(TASK BRIEF): Look over the material for the string "each". Copy every line where it turns up.

(MATERIAL PROVIDED):

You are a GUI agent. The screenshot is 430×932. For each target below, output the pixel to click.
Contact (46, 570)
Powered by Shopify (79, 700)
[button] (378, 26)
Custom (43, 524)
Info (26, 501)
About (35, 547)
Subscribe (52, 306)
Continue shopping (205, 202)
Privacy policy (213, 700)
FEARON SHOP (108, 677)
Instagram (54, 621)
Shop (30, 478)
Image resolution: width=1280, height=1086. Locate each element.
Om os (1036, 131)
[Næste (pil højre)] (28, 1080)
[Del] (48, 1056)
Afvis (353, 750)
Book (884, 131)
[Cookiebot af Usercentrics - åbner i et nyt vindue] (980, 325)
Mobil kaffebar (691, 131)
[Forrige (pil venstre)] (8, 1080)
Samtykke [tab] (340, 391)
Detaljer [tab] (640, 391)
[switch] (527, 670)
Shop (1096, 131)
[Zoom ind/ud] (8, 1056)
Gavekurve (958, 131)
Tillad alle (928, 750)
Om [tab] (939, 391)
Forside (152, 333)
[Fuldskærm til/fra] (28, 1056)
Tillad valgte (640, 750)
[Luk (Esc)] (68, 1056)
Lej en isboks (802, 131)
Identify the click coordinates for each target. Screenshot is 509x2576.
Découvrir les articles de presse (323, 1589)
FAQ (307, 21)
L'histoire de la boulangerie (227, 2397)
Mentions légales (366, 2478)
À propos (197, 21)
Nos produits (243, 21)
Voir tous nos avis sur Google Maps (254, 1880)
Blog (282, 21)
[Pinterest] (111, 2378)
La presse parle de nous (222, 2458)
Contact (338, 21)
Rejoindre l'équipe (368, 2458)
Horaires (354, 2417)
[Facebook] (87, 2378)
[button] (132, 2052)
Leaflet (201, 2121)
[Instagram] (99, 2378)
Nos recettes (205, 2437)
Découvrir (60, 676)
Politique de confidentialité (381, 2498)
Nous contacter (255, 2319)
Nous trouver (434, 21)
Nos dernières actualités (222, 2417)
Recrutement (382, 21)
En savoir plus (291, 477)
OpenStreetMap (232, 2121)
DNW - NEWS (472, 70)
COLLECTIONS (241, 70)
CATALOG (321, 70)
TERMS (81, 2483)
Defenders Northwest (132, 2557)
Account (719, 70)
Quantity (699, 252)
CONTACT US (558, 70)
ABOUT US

(ANSWER TO THIS PROBLEM):
You are a GUI agent. The screenshot is 430×932. For each target below, output the pixel to click.
Image resolution: width=1280, height=1086. Locate each element.
Identify the click coordinates for each target. Screenshot is 509x2576.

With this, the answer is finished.